Our results show a significant variation between different matrices in the number of matches found within the same DNA sequence. For some matrices matches could be found with relatively high frequency within chromosomal and random sequences - up to 7 matches per 1000 bp. This subset of matrices includes those for the TATA binding protein (M00252), for the glucocorticoid receptor (M00192), for the C/EBP family (M00116), and for the AP-1 family (M00199) (results are shown in Table 1). Another subset of matrices is characterized by the significantly lower frequency - 8 and less matches per 100000 bp. Four matrices of this subset are shown in Table 1: matrix NF-Y (M00185), for the oestrogen receptor (M00191), for NF-kappaB (M00054), and for the serum responsive factor (M00215).

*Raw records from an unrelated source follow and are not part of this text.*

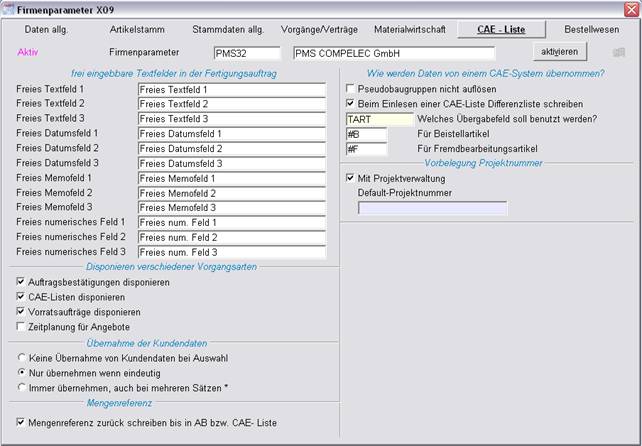Select Keine Übernahme von Kundendaten option
This screenshot has height=446, width=642.
[x=22, y=357]
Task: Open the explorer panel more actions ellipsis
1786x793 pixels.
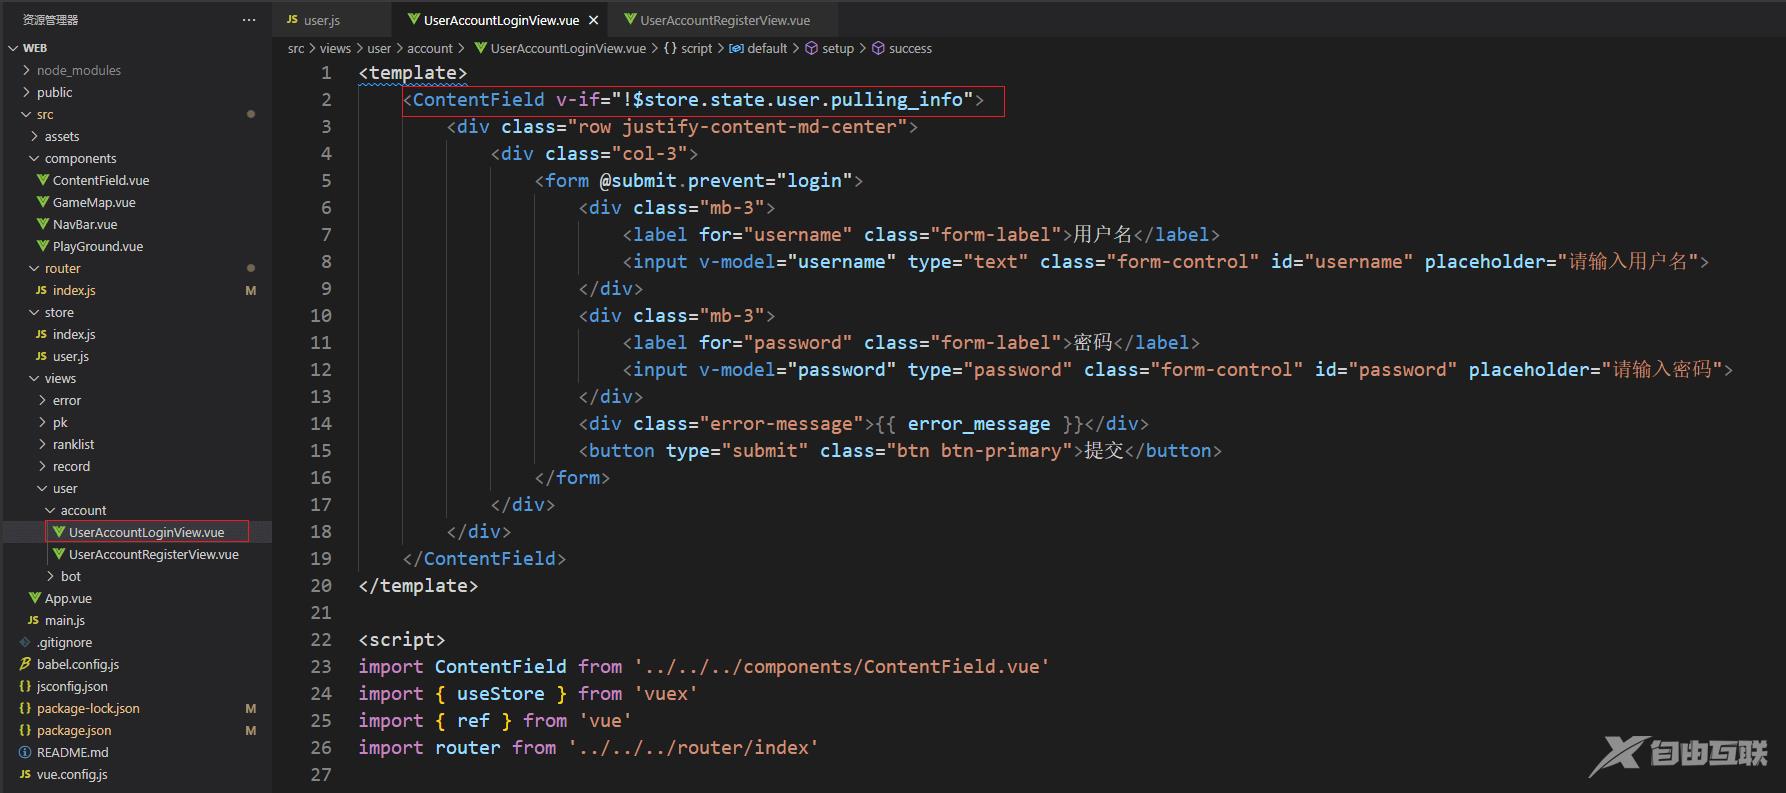Action: (x=248, y=20)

The frequency of the matches does not correlate with the GC-content of the matrix, and possibly reflects some other characteristics.

Table 1: Frequency of the putative binding sites found by the MATCHTM tool (per 1 kb nucleotides). Cut-off for each matrix is set to find 50% of genomic binding sites.

  Chr. 22 Chr. 21 Chr. X random
M00252 V$TATA_01 4.29 7.29 8.20 2.30
M00192 V$GR_Q6 4.97 5.11 5.24 3.94
M00116 V$CEBPA_01 1.69 2.60 2.80 1.60
M00199 V$AP1_C 1.95 2.50 2.52 1.76
M00185 V$NFY_Q6 5.1x10-2 7.0x10-2 8.1x10-2 6.2x10-2
M00191 V$ER_Q6 6.5x10-2 5.1x10-2 4.3x10-2 4.8x10-2
M00054 V$NFKAPPAB_01 3.3x10-2 2.7x10-2 3.0x10-2 2.9x10-2
M00215 V$SRF_C 1.1x10-2 1.4x10-2 1.4x10-2 1.9x10-2

Along with the differences between matrices within the same DNA sequence, our results show a significant variation in the frequency of matches between chromosomal and random sequences for the same matrix. We have grouped the analysed matrices into the three following subsets:

  1. the frequency of the matches within the chromosomal sequences is lower than within the random sequences, "chr<r", matrices for CREBP1, USF, EGR, SRF and E2F;

  2. the frequency of the matches within the chromosomal sequences is approximately equal to the frequency within the random sequences, "chr"r", matrices for NF-1, NF-kappaB, c-Myb, NF-Y, ER, GR, HNF-4 and PPAR;

  3. the frequency of the matches within the the chromosomal sequences is higher than within the random sequences, "chr>r", matrices for HNF3B, OCT, NF-AT, MEF2, TBP, AP-1, YY1, and HNF1.

Thus, our results show that MATCHTM may be applied for the analysis of extended genomic sequences to find overall genomic regularities in the distribution of binding sites as well as to define interesting DNA fragments for further analysis.